The Summerlark Elf: The Four Kingdoms Saga: Book One by Brandon Draga


The Summerlark Elf: The Four Kingdoms Saga: Book One by Brandon Draga
Publisher: Self-Published
Genre: Sci-Fi/Fantasy
Length: Full Length (217 Pages)
Rating: 3.5 Stars
Reviewed by Cyclamen

Enna Summerlark has spent her entire life as a farmer’s daughter in the kingdom of Hallowspire, paying little mind to anything past what to sell at the next market day. When the next market day comes, however, strange events take place that will reunite her with an old friend, bring her into the world of a pair of sell-swords, and reveal a secret that will change Hallowspire forever, and cause ripples across the whole of the Four Kingdoms. The first book in “The Four Kingdoms Saga”, The Summerlark Elf introduces readers to compelling characters in an engaging world of swords and sorcery, personal turmoil and political intrigue!

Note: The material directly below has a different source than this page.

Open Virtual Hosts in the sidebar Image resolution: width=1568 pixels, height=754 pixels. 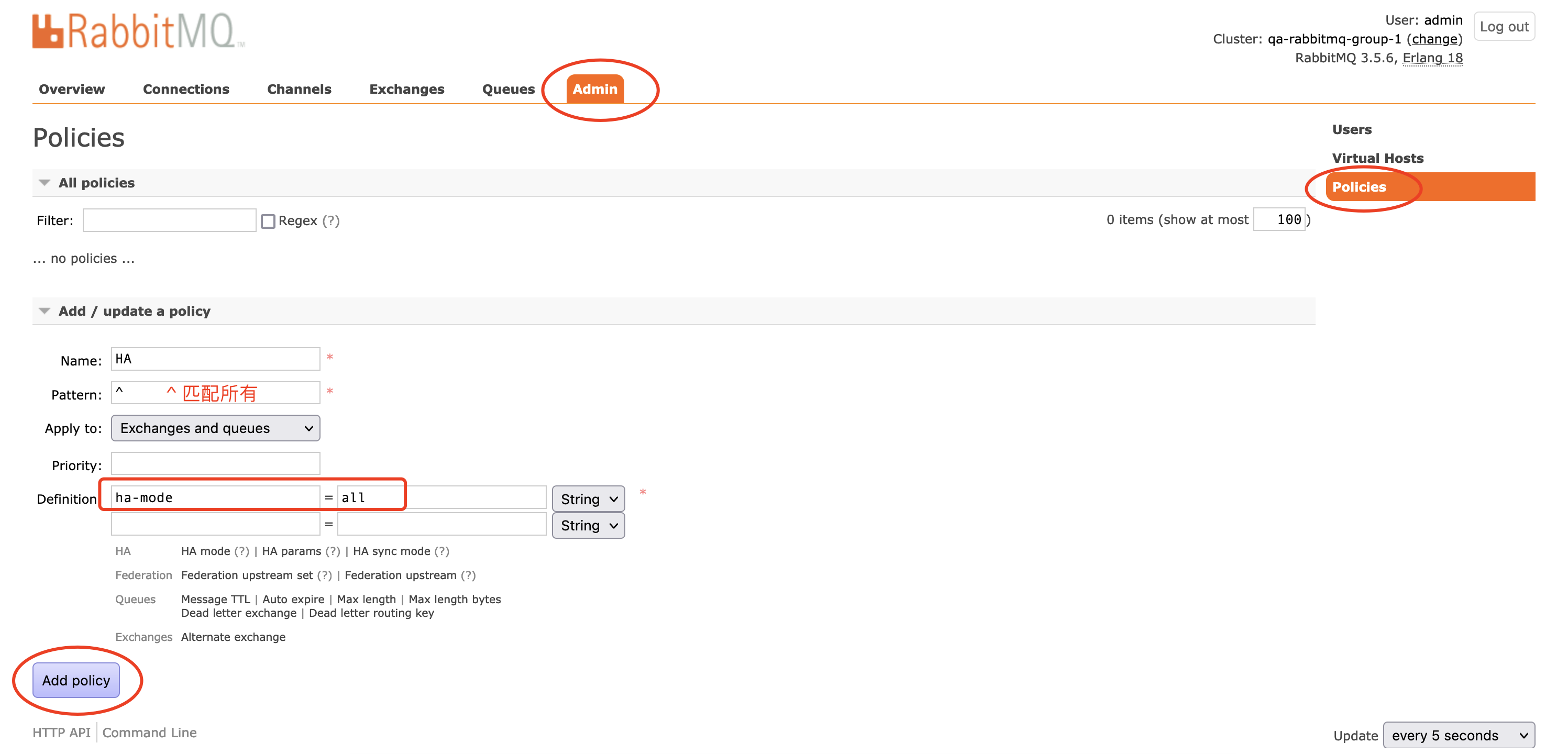[x=1377, y=158]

The day starts out as an ordinary market day for Enna Summerlark and her father, but it quickly turns into something quite different and Enna’s life is forever changed. The Summerlark Elf is an exciting story set in a world filled with action and intrigue. The world is well constructed and very believable.

I really liked Enna and she is a worthy main character, with strengths that surprise her at times. She learns a lot in a very short period of time which means that she has to re-define her reality, her life, her entire world. She does this with a wonderful strength, adapting to the new situation.

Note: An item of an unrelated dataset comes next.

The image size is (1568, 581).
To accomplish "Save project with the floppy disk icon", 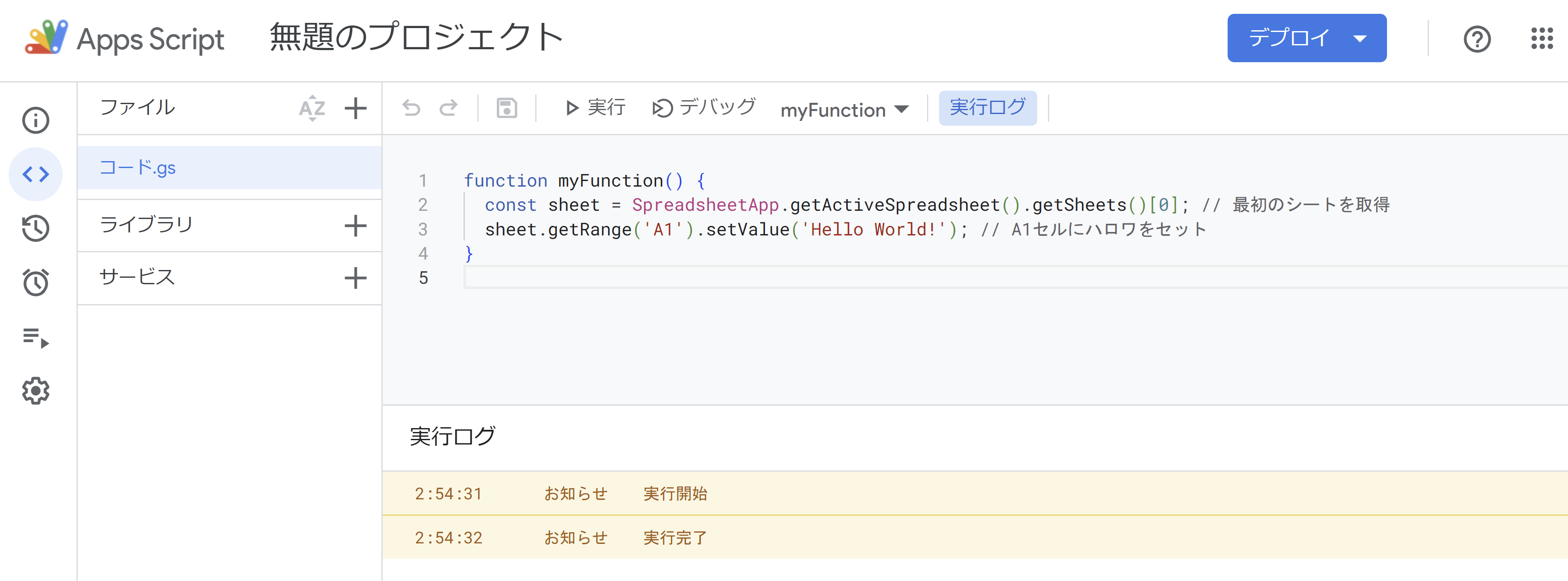I will 506,108.
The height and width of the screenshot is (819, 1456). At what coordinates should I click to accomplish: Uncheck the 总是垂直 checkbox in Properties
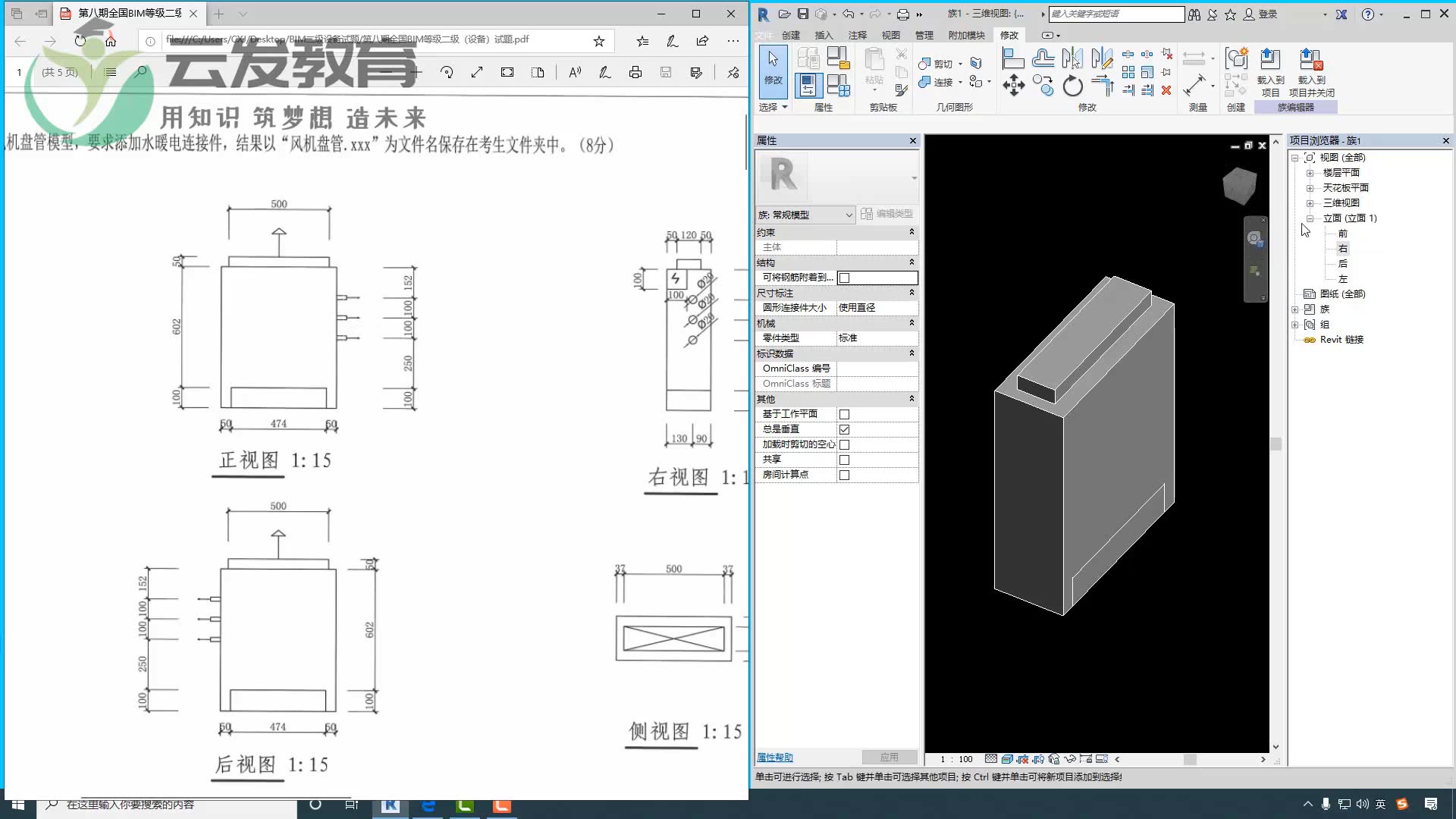click(845, 428)
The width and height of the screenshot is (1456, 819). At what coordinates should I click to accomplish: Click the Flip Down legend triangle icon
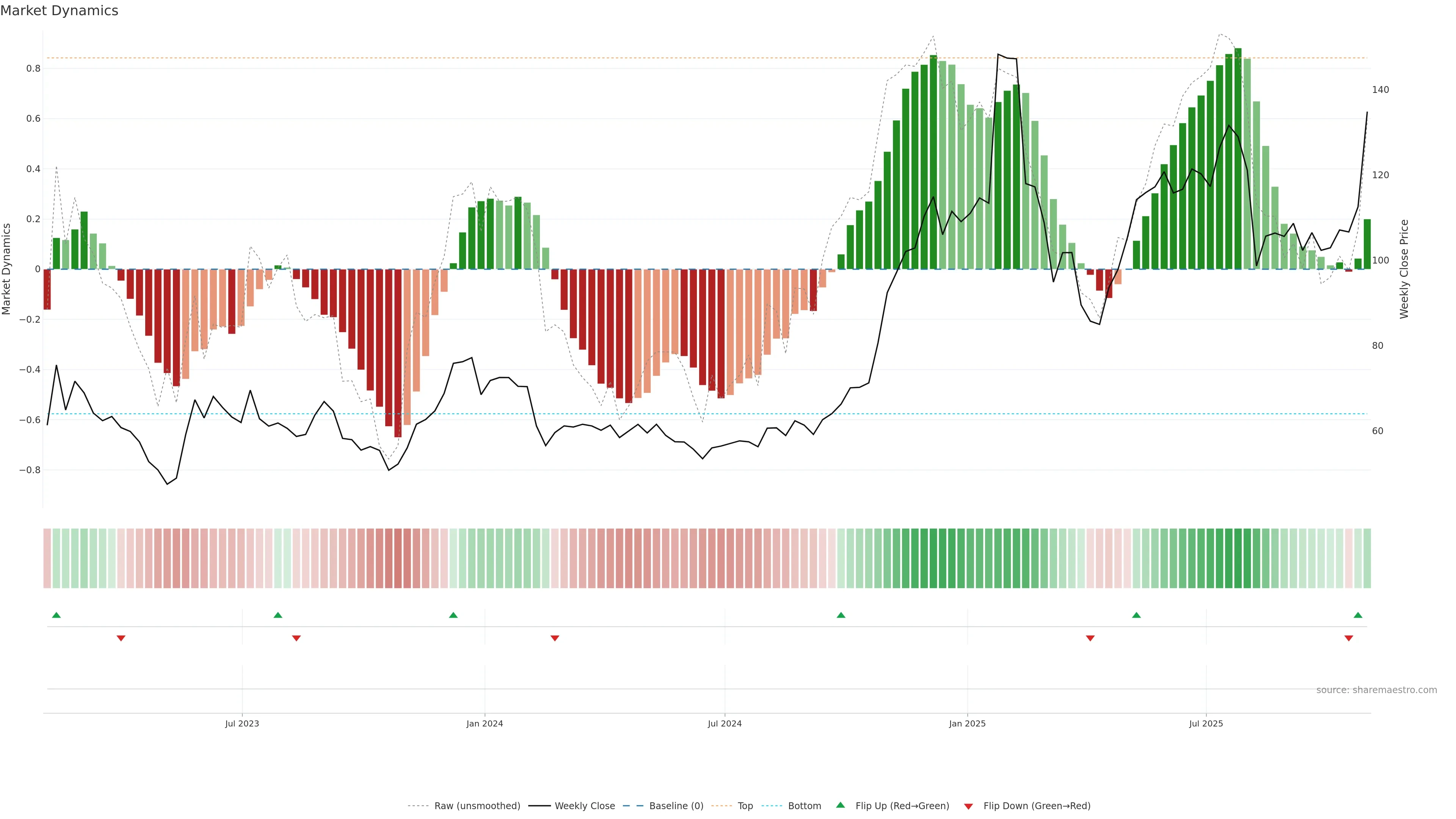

The supporting characters are well-drawn as well, and several of them lend assistance to Enna. The plot has a number of twists and turns as the tension grows. There are a number of characters who are very scary, and they definitely add to the suspense.

I would have given this book a significantly higher rating if it were not for some rather glaring grammatical errors. The author needs to have another round of editing, one that concentrates on such things a pronoun cases. She and I, for instance, are frequently used when they should have read her and me. For example, “a symbol that reminded her of the shackles he had put on she and Erasmus,” just stops the action in its tracks. There are also a few sentences where the author starts with one verb, but then changes his direction, resulting in a sentence with two verbs where only one is required. Since this is the first book in a series, and since the series has great potential, I would really encourage another round of close editing.

The Summerlark Elf has a lot going for it and I really enjoyed reading it. The world is engaging and the stage has now been set for further action. This novel ends in a satisfying way, where many of the conflicts have been resolved. But there are also many unresolved matters, and the reader is properly prepared for further adventures.

I recommend this novel to fantasy readers, and I look forward to following Enna on her further adventures.